What the task requires:
Reproduce the records below word for word. Begin with the line that contains "Given: Uncheck the Access Services checkbox" and include every line after it through the end of the records.

Records for the task:
════════════════════
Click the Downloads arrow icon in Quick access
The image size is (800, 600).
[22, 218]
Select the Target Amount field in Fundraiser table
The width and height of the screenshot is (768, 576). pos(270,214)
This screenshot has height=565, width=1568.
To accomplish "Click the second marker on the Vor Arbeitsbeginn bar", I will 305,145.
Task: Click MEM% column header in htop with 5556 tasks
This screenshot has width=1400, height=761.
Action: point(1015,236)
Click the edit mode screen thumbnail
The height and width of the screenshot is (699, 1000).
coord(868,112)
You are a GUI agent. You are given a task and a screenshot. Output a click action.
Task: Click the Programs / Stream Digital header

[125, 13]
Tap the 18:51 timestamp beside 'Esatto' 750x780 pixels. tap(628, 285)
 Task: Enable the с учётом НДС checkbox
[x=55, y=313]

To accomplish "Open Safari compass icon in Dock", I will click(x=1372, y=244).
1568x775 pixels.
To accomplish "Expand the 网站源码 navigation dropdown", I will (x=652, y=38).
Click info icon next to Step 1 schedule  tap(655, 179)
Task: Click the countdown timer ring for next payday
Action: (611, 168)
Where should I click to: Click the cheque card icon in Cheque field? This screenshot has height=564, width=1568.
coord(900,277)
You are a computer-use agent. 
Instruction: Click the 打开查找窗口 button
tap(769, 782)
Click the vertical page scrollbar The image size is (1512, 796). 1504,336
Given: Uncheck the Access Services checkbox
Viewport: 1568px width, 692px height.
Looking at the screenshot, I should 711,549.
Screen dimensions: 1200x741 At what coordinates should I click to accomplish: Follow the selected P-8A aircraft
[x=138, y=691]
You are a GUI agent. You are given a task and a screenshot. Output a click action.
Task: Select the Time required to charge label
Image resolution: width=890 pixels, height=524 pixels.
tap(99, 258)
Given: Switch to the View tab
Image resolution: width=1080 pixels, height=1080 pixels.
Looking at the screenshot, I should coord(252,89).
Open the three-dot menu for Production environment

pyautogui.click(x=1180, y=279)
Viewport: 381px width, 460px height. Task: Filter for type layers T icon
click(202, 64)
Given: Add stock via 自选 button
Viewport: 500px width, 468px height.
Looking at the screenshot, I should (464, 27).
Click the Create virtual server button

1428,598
════════════════════
Response to the exercise:
Given: Uncheck the Access Services checkbox
Viewport: 1568px width, 692px height.
Looking at the screenshot, I should 711,549.
Screen dimensions: 1200x741 At what coordinates should I click to accomplish: Follow the selected P-8A aircraft
[x=138, y=691]
You are a GUI agent. You are given a task and a screenshot. Output a click action.
Task: Select the Time required to charge label
Image resolution: width=890 pixels, height=524 pixels.
tap(99, 258)
Given: Switch to the View tab
Image resolution: width=1080 pixels, height=1080 pixels.
Looking at the screenshot, I should coord(252,89).
Open the three-dot menu for Production environment

pyautogui.click(x=1180, y=279)
Viewport: 381px width, 460px height. Task: Filter for type layers T icon
click(202, 64)
Given: Add stock via 自选 button
Viewport: 500px width, 468px height.
Looking at the screenshot, I should (464, 27).
Click the Create virtual server button

1428,598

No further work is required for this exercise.